◆ **Instruction**
Reproduce the entries below line for line, without changing anything.

─── Exercise inputs ───

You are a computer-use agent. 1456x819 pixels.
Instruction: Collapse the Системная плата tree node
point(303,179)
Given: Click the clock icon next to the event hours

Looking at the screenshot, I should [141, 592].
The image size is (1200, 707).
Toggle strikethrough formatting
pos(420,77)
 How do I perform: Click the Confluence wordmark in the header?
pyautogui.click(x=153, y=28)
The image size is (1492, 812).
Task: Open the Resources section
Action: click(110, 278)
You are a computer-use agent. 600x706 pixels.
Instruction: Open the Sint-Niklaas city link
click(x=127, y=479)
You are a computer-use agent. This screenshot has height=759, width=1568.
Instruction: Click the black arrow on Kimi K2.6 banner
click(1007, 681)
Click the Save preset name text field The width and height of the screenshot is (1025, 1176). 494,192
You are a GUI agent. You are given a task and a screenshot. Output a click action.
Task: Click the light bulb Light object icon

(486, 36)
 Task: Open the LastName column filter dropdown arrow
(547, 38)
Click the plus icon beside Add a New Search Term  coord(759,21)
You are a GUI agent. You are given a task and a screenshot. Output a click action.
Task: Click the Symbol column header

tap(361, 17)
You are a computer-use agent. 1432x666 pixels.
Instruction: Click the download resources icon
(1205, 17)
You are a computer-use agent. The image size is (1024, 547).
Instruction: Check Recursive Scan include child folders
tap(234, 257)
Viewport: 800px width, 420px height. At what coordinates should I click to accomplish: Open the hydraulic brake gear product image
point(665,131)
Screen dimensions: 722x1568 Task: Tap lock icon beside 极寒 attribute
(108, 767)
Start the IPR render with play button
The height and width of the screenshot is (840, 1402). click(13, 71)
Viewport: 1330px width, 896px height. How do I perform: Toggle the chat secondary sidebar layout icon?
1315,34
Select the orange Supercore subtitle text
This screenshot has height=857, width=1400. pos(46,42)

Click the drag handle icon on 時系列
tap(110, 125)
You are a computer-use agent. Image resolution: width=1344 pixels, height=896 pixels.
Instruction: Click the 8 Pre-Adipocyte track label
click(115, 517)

───

◆ **Exercise answer**
You are a computer-use agent. 1456x819 pixels.
Instruction: Collapse the Системная плата tree node
point(303,179)
Given: Click the clock icon next to the event hours

Looking at the screenshot, I should [141, 592].
The image size is (1200, 707).
Toggle strikethrough formatting
pos(420,77)
 How do I perform: Click the Confluence wordmark in the header?
pyautogui.click(x=153, y=28)
The image size is (1492, 812).
Task: Open the Resources section
Action: click(110, 278)
You are a computer-use agent. 600x706 pixels.
Instruction: Open the Sint-Niklaas city link
click(x=127, y=479)
You are a computer-use agent. This screenshot has height=759, width=1568.
Instruction: Click the black arrow on Kimi K2.6 banner
click(1007, 681)
Click the Save preset name text field The width and height of the screenshot is (1025, 1176). 494,192
You are a GUI agent. You are given a task and a screenshot. Output a click action.
Task: Click the light bulb Light object icon

(486, 36)
 Task: Open the LastName column filter dropdown arrow
(547, 38)
Click the plus icon beside Add a New Search Term  coord(759,21)
You are a GUI agent. You are given a task and a screenshot. Output a click action.
Task: Click the Symbol column header

tap(361, 17)
You are a computer-use agent. 1432x666 pixels.
Instruction: Click the download resources icon
(1205, 17)
You are a computer-use agent. The image size is (1024, 547).
Instruction: Check Recursive Scan include child folders
tap(234, 257)
Viewport: 800px width, 420px height. At what coordinates should I click to accomplish: Open the hydraulic brake gear product image
point(665,131)
Screen dimensions: 722x1568 Task: Tap lock icon beside 极寒 attribute
(108, 767)
Start the IPR render with play button
The height and width of the screenshot is (840, 1402). click(13, 71)
Viewport: 1330px width, 896px height. How do I perform: Toggle the chat secondary sidebar layout icon?
1315,34
Select the orange Supercore subtitle text
This screenshot has height=857, width=1400. pos(46,42)

Click the drag handle icon on 時系列
tap(110, 125)
You are a computer-use agent. Image resolution: width=1344 pixels, height=896 pixels.
Instruction: Click the 8 Pre-Adipocyte track label
click(115, 517)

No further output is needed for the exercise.